> Data to process:
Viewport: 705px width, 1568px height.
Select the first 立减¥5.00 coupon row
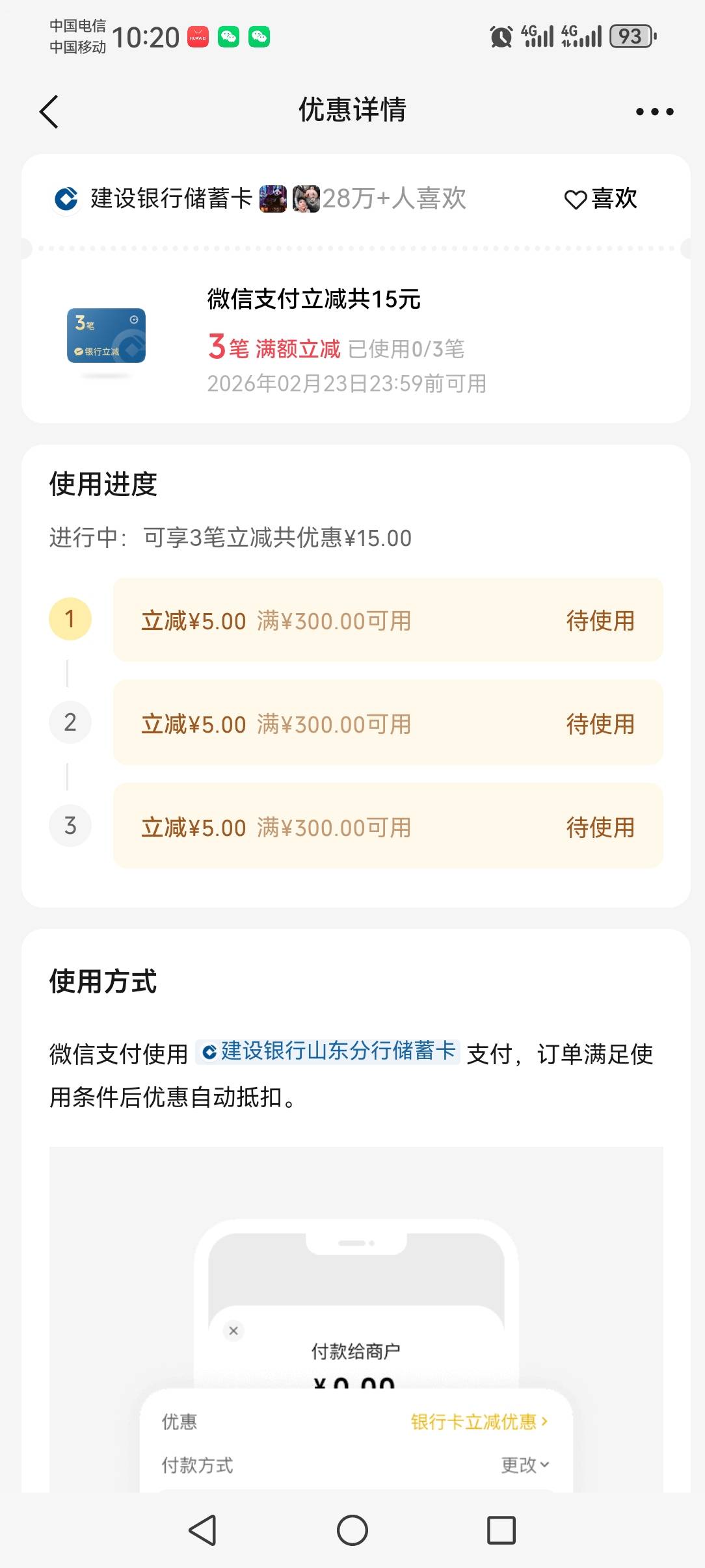388,620
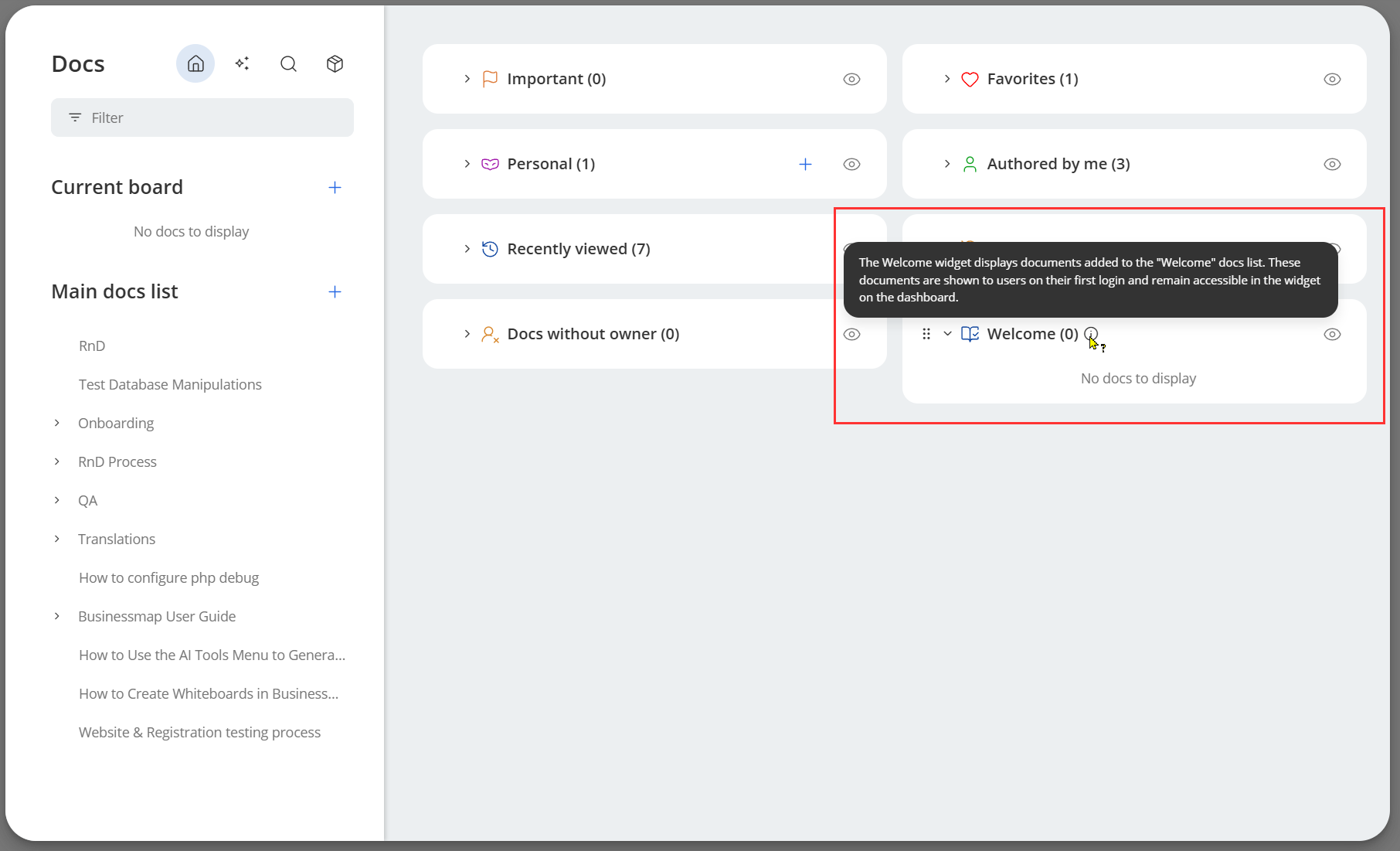Toggle visibility of the Favorites widget
1400x851 pixels.
1332,79
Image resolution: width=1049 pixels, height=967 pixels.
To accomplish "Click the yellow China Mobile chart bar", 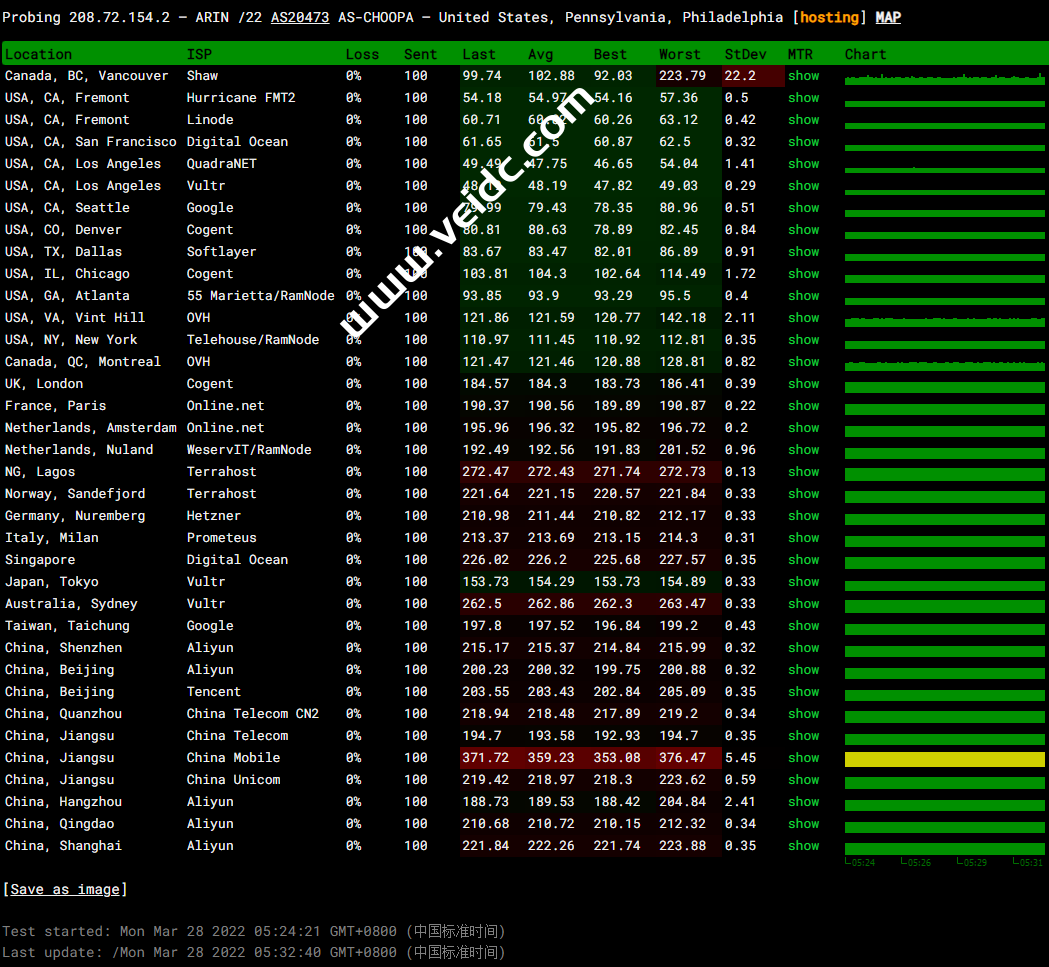I will (944, 759).
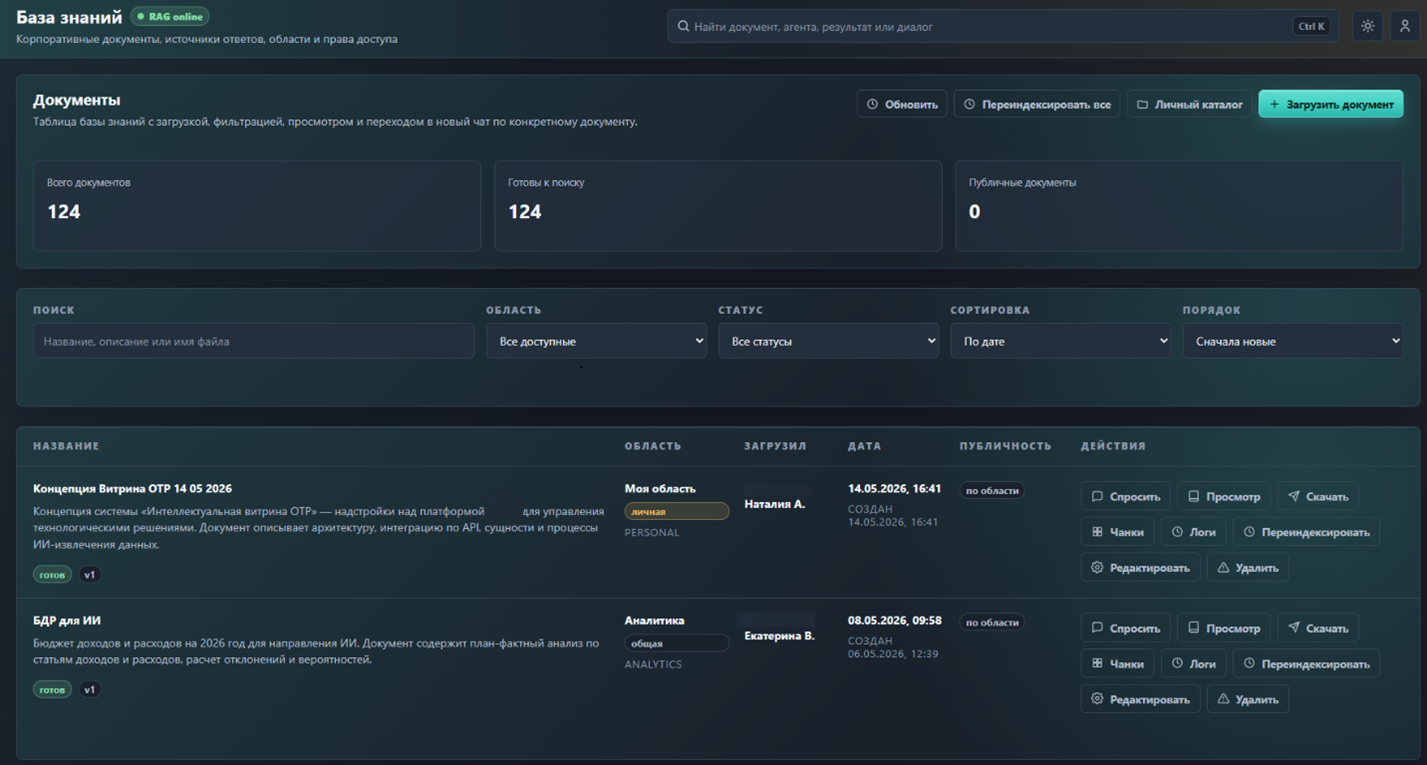
Task: Download БДР для ИИ via Скачать
Action: (1318, 628)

> What is needed:
Among the lines above, show every one that contains the string "height".

> Result of the task:
Viewport: 705px width, 1568px height.
Image resolution: width=1049 pixels, height=967 pixels.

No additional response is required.